As Maëlle Moranges explains, “We wanted to get closer to hospital practitioners and neuroscientists. Having this proximity not only to HCL, but also to specialist neuroscience and medical imaging laboratories such as the CRNL, the CERMEP and the SRBI, opens up new opportunities for research.

This also gives the team access to health data without the need to take it outside of the hospital sphere, thereby ensuring confidentiality and cybersecurity. AlstroSight employs the use of a wide range of biomedical data taken from sources such as cell culture or MRI imaging in order to create a homogeneous database capable of being operated using algorithms. 

But Maëlle Moranges ran into a major stumbling block. Despite its great potential in health, whether to improve diagnoses, personalise treatment or reduce medical errors, many medical practitioners remain unconvinced by artificial intelligence. “In a recent study carried out by researchers in the US, an AI system was found to be markedly better than a doctor at making diagnoses”, explains the postdoctoral researcher. “On its own it had a 92% success rate, while the doctor only had a 74% success rate. Working together their success rate was only 76%. The reason for this is that doctors are still reluctant to turn to AI.” 

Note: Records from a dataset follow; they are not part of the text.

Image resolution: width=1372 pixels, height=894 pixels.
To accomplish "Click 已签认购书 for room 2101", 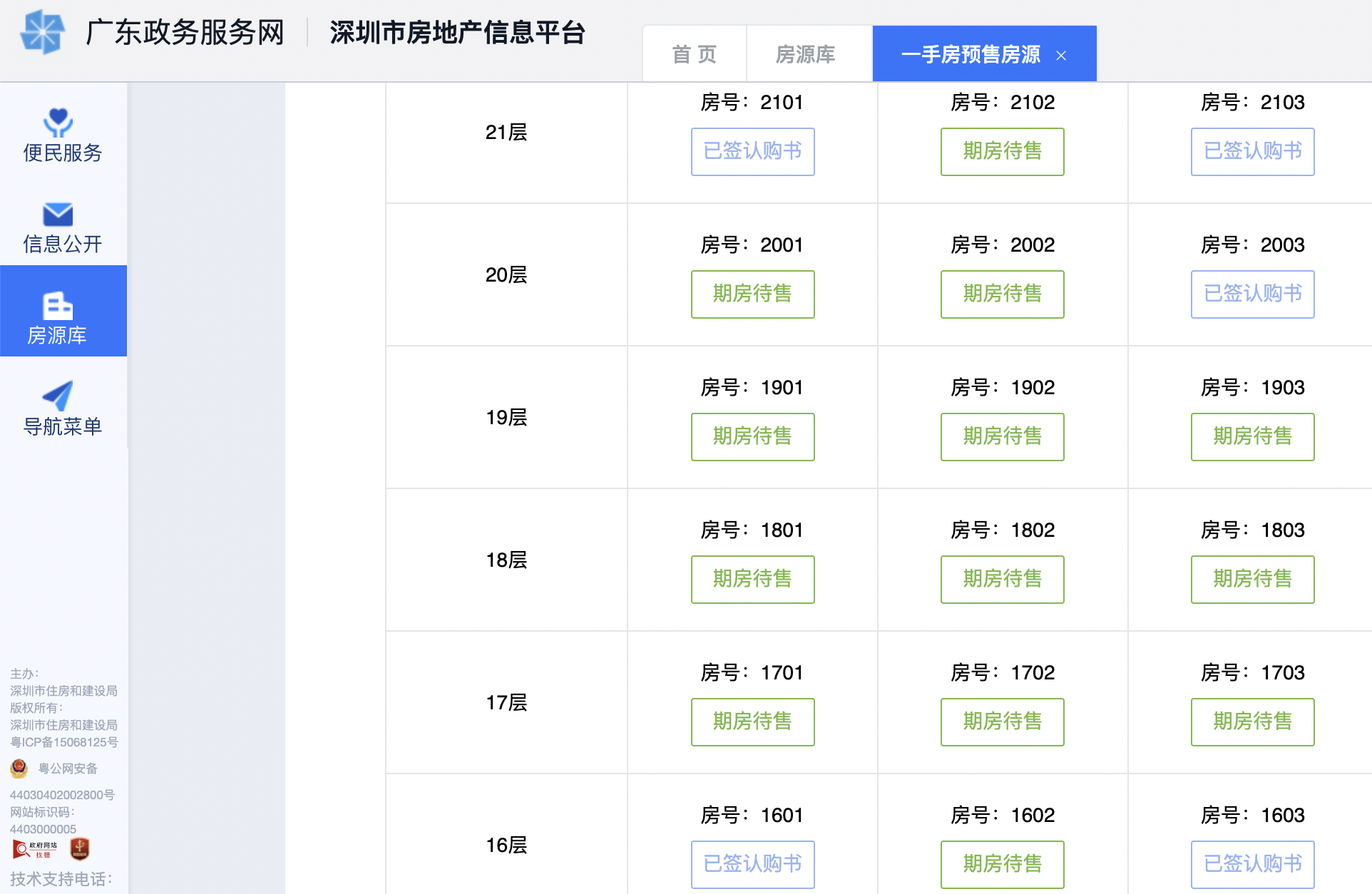I will (x=752, y=151).
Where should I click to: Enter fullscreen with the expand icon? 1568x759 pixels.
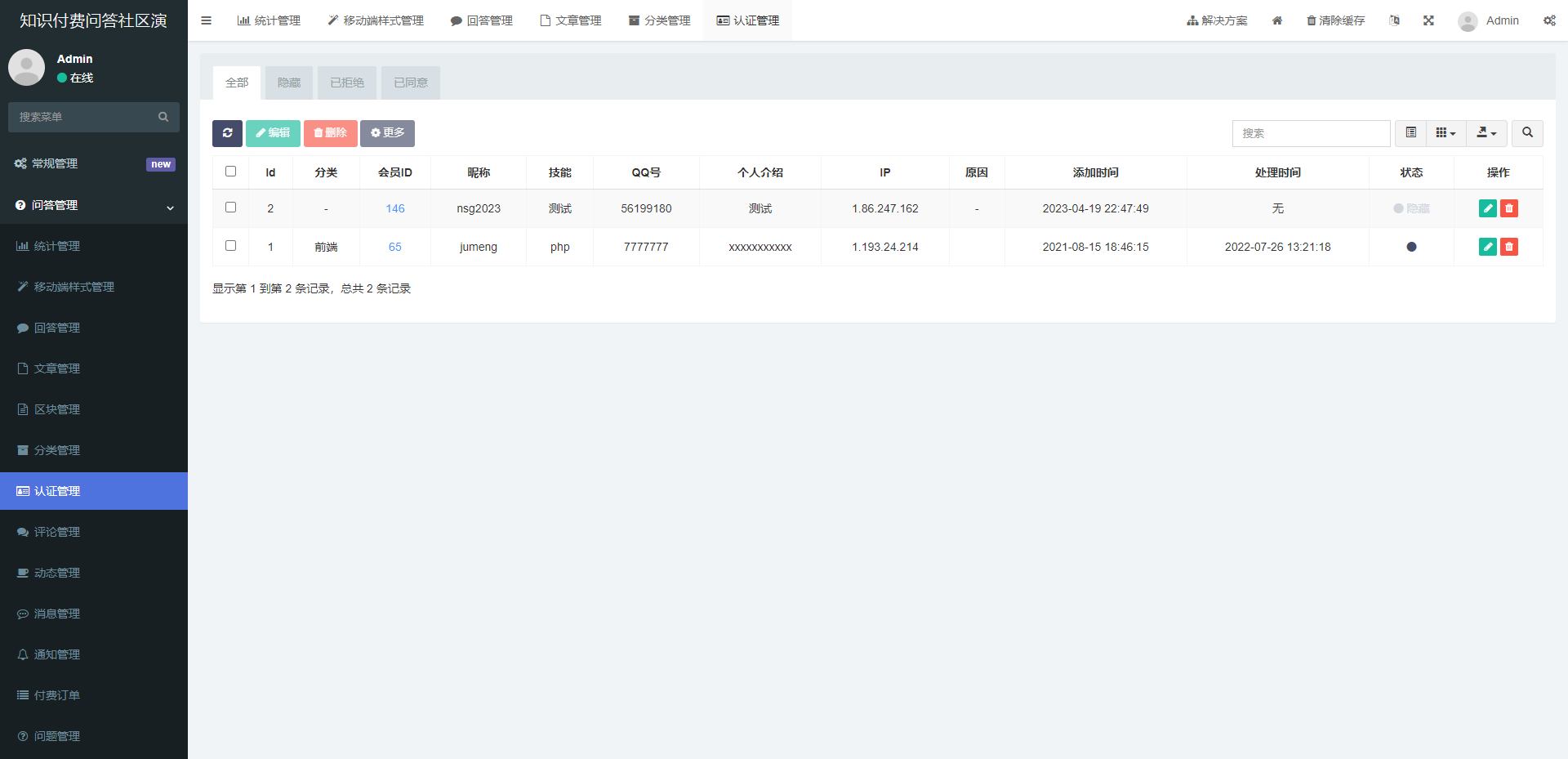[x=1428, y=20]
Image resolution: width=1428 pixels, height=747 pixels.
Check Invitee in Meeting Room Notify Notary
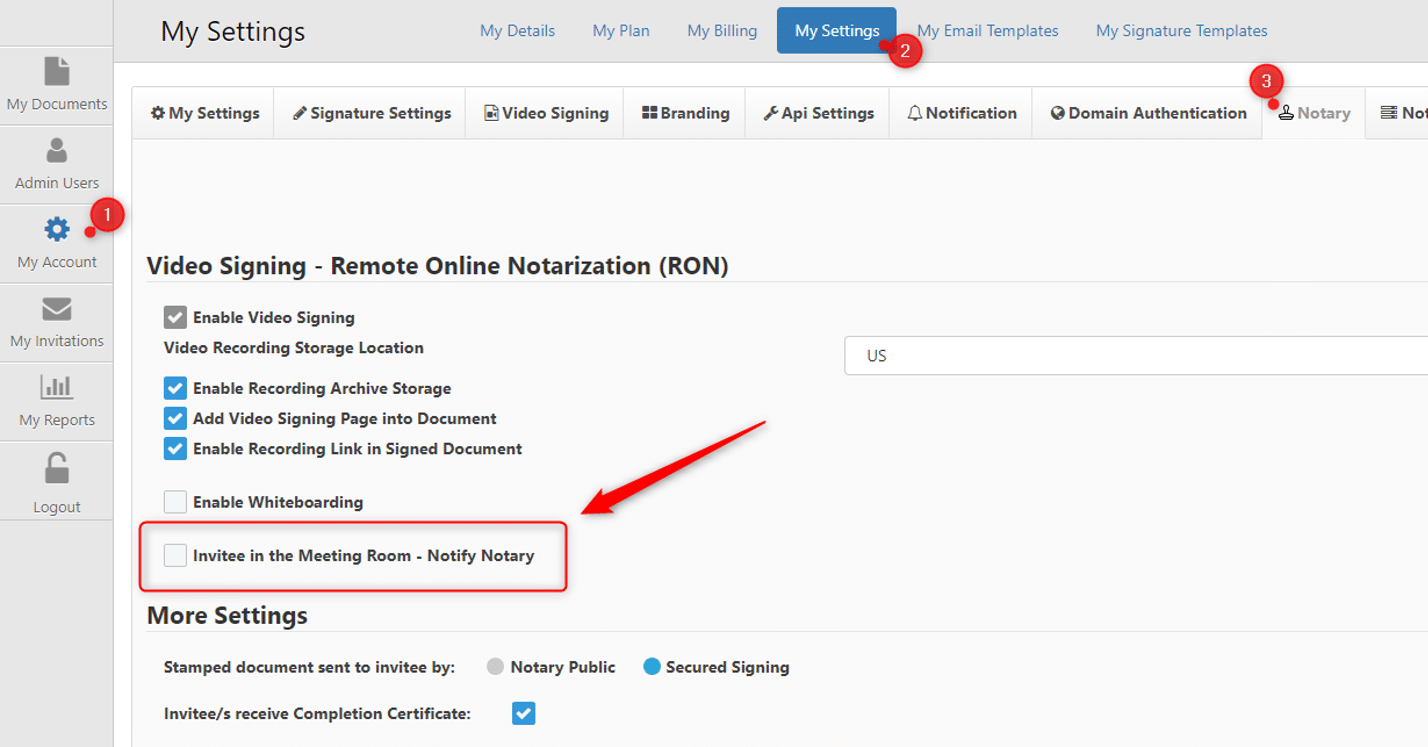point(176,555)
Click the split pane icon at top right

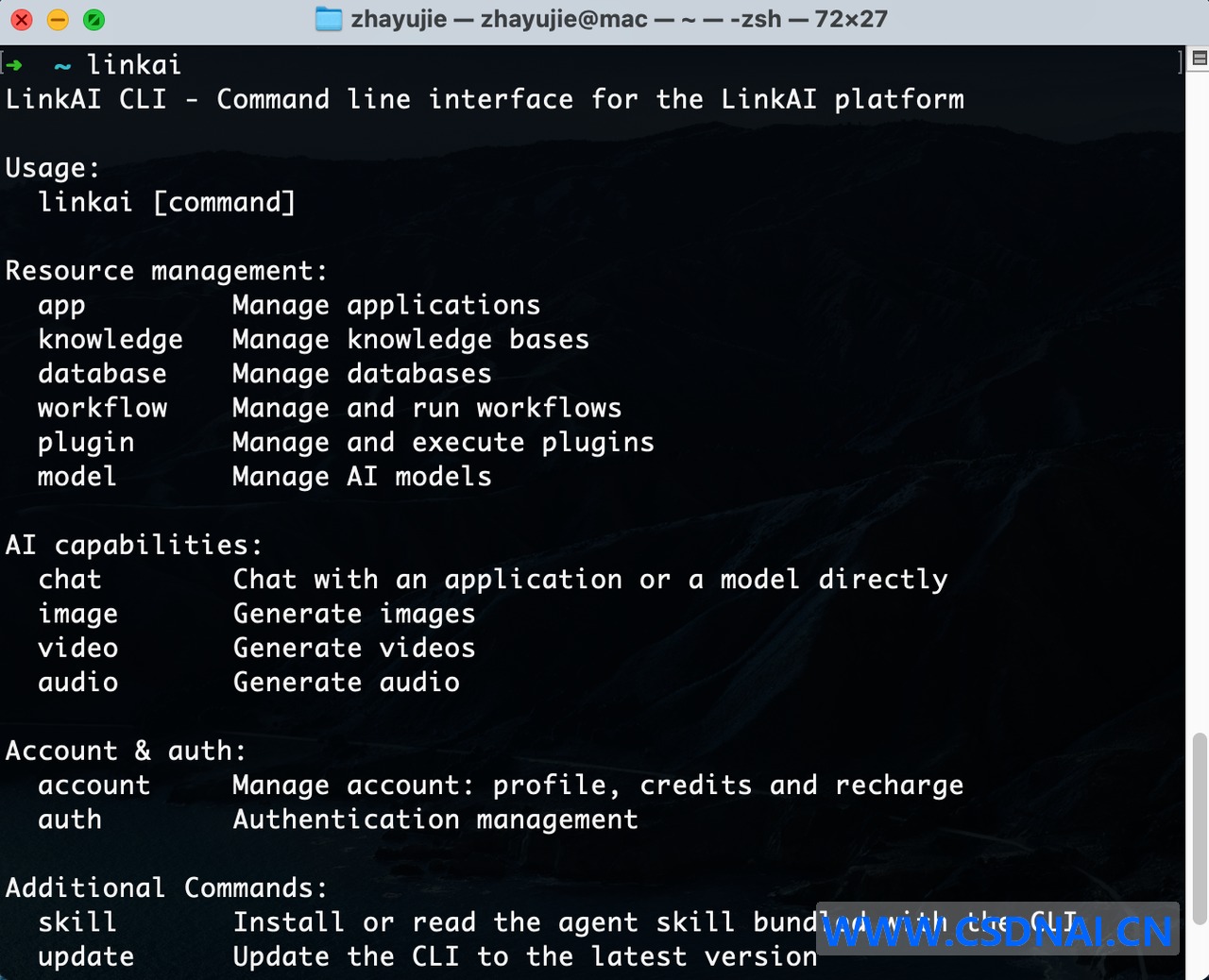click(x=1199, y=59)
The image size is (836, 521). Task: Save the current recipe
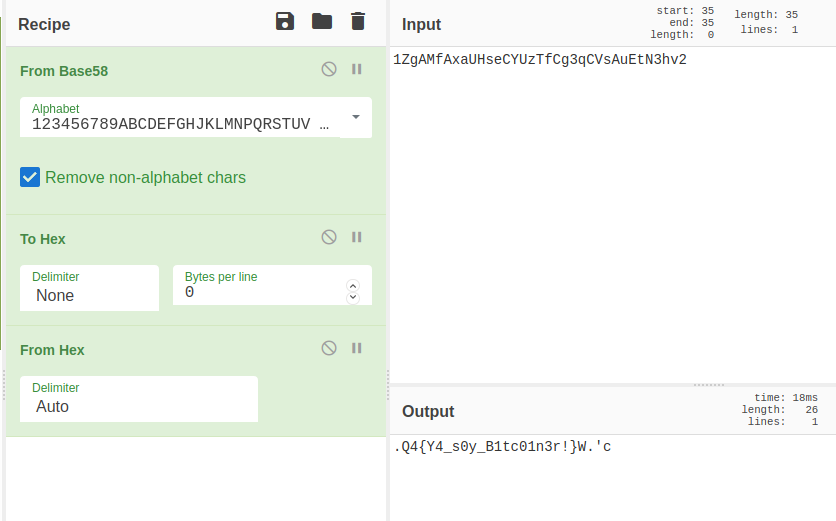pyautogui.click(x=285, y=22)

How can health professionals be encouraged to buy in to AI? Maëlle Moranges thinks she has the answer. If doctors are to adopt AI and trust it, they need to understand how it works. This is the aim behind explainable AI, which Moranges is seeking to use. It provides a clear justification for doctors to accompany diagnoses made using AI.

Doctors find current explanations either overly mathematical or overly simplistic. Our goal is to develop AI systems that are capable of providing information that is intelligible but not too basic and adapted to the individual in question, whether they are a clinician, a researcher, a manufacturer or even a regulatory body.”

It’s a complex challenge. This will involve creating tools that are global enough to understand the general workings of the model but also local enough to justify decisions specific to individual patients. Herein lies the benefit of designing such a system with the doctors themselves.

This cooperation is very much central to the project being carried out by Maëlle Moranges in conjunction with the HCL’s Department of Vascular Neurology, where Professor Laura Mechtouff is assistant head. The project is seeking to explore ischaemic strokes, focusing on thrombectomy, a procedure that involves removing blood clots using suction or by inserting a stent into the obstructed artery. This is recommended up to 24 hours after the first symptoms of a stroke, either in addition to thrombolysis (using drugs to destroy the blood clot) or on its own.

But although this procedure is effective, it does have its limitations, as Maëlle Moranges explains: “One in two patients fail to recover their autonomy within three months of a thrombectomy. Laura Mechtouff believes that this could be down to excessive inflammation whereby the immune system aggravates the damage caused to a brain already weakened by the stroke.”

Seeking to test this idea, Maëlle Moranges wants to use AI to predict the risk of handicap for patients based on their inflammation profile. 

The long-term goal is to use large language models (LLM), machine learning models and explainability models to identify the blood biomarkers involved and then use these results as a basis for determining possible treatments to reduce inflammation.

The postdoc also has her sights set on another challenge put forward by Laura Mechtouff: why do women not recover as well as men from strokes? Could this be linked to an inflammatory reaction that varies depending on gender?

As we have seen, the importance of Moranges working directly with practitioners is clear. “Without this immersion in Laura Mechtouff’s department, we would never have considered inflammation as a possible cause of handicap.”

At a broader level, AlstroSight’s residency at HCL can be seen as an important step towards unlocking the potential of artificial intelligence in health, with artificial intelligence itself also benefiting in return. 

Experiencing day-to-day life in a hospital means we concentrate on subjects that are more useful to practitioners, linked to their concerns and with genuine clinical benefits. We explore avenues that haven't yet been tackled in the scientific literature, which haven’t been explained by conventional medicine and which are difficult to identify from a remote laboratory.

Another benefit is that when practitioners have access to vast quantities of data, it is difficult for them to make sense of it and identify what is having an impact. This is where algorithms step in, tireless explorers capable of sifting through these masses of information on their own. Seeking to develop explainability, Moranges turned to Pattern Mining which automatically detects recurrences and establishes links between pieces of data in order to describe conditions or highlight at-risk profiles. 

“If AI is able to combine both the descriptive and the prescriptive, it could become invaluable when it comes to making diagnoses and decision support.One final point is that medicine challenges us with highly complex problems, pushing us further when it comes to innovation. There is often a high degree of variability when it comes people's bodies and diseases, both at an intra- and an interindividual level, making them harder to predict than the purchasing habits of consumers, for example, an area in which AI is now widely used.”